Task to carry out: Using the records that appear below, write out exactly the lines from the one with "Task: Click the checkmark" through the one with "The width and height of the screenshot is (620, 543).", keeping both end lines.

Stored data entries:
━━━━━━━━━━━━━━━━
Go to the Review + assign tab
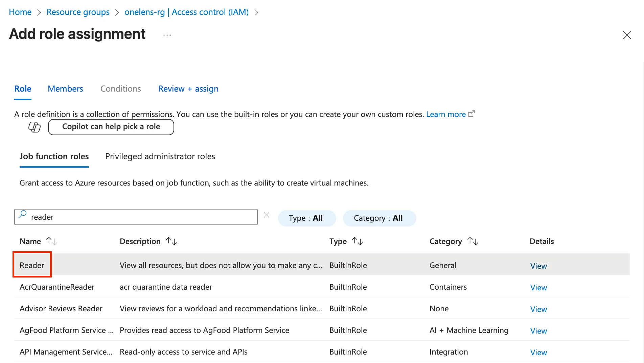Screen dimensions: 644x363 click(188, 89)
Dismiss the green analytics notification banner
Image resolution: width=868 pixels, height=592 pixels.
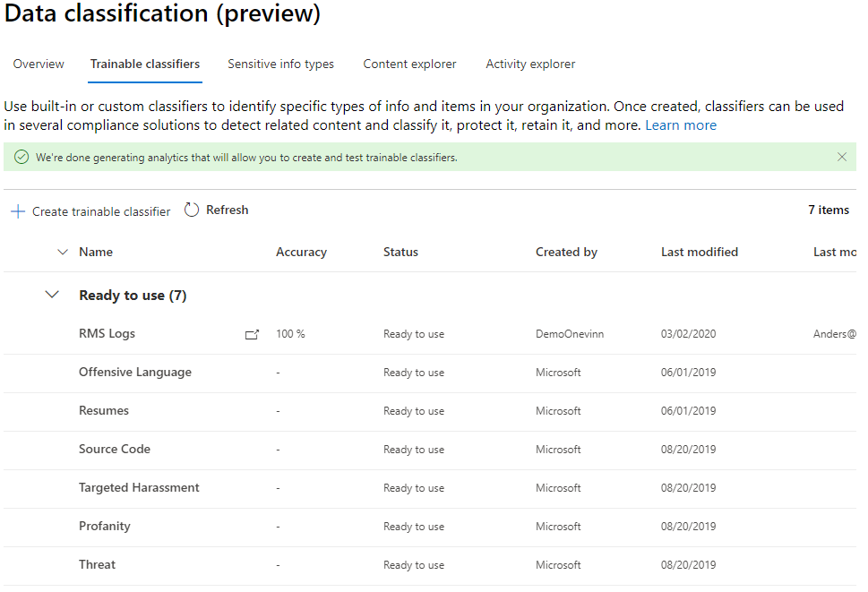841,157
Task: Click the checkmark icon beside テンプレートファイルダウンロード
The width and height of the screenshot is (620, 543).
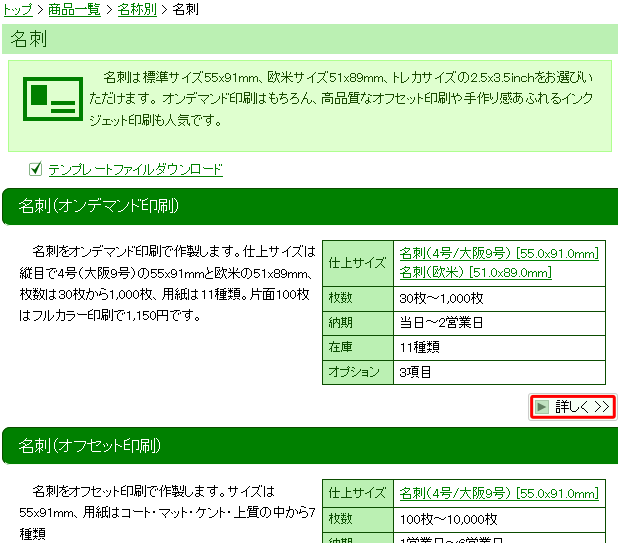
━━━━━━━━━━━━━━━━
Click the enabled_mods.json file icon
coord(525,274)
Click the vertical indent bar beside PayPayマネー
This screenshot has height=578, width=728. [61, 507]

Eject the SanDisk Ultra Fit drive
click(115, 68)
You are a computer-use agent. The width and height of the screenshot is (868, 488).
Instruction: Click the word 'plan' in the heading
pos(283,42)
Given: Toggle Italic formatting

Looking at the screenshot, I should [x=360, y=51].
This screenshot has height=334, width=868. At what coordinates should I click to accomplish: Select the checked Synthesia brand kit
━━━━━━━━━━━━━━━━
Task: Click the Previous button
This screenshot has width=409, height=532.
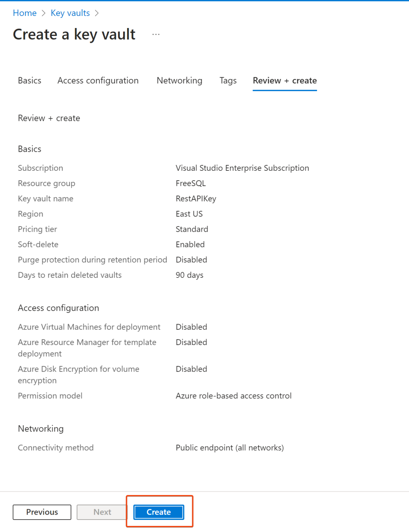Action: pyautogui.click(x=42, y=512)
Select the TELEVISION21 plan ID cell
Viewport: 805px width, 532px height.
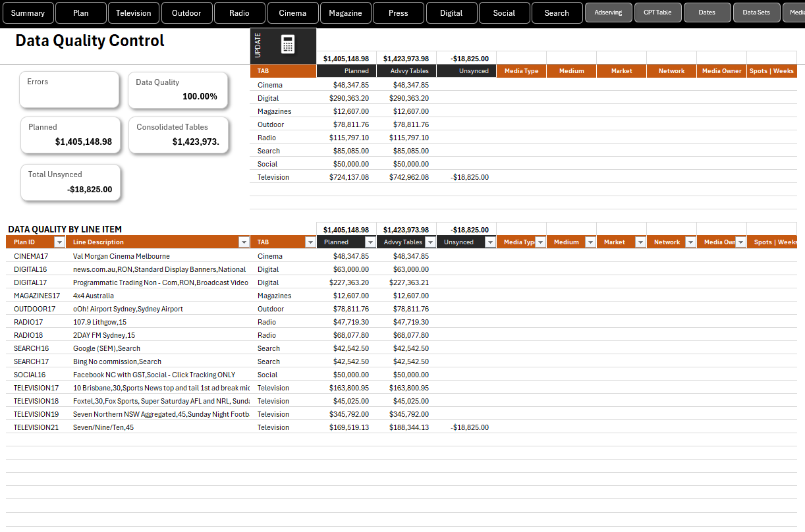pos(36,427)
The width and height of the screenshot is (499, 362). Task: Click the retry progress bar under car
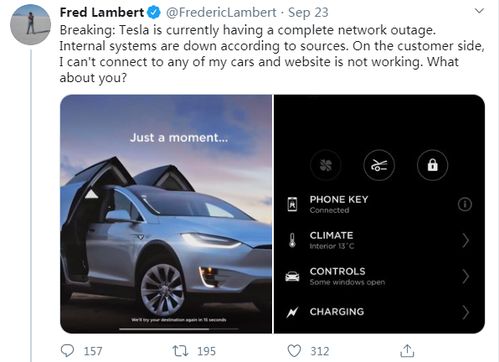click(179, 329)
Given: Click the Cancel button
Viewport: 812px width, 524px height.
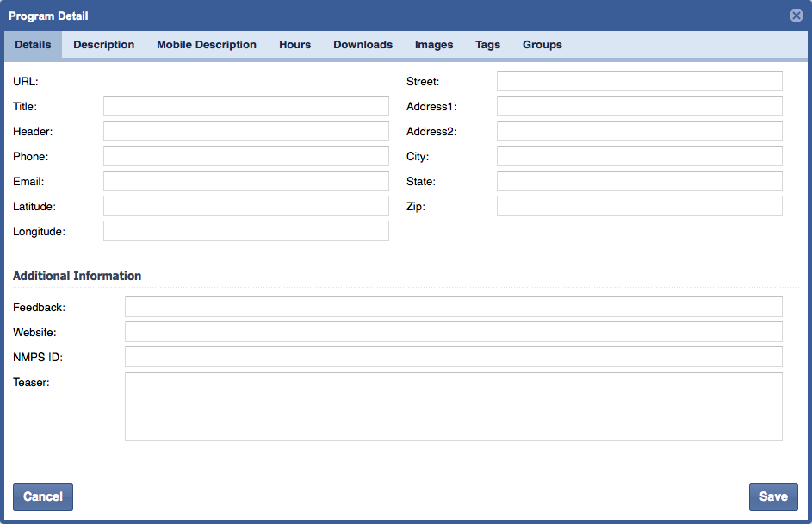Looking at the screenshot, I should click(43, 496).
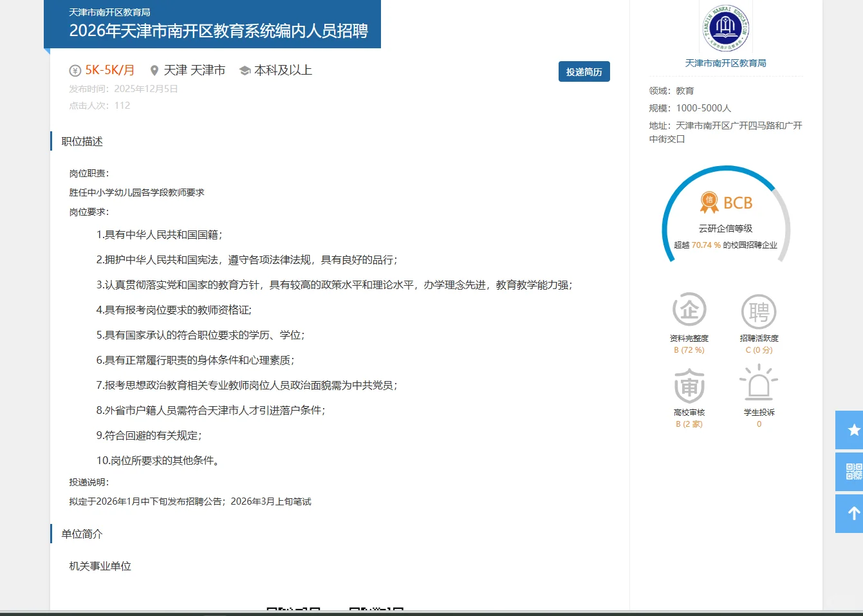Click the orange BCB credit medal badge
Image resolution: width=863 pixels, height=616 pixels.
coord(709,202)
━━━━━━━━━━━━━━━━
Result of this task:
Task: Click the checkmark icon beside テンプレートファイルダウンロード
The width and height of the screenshot is (620, 543).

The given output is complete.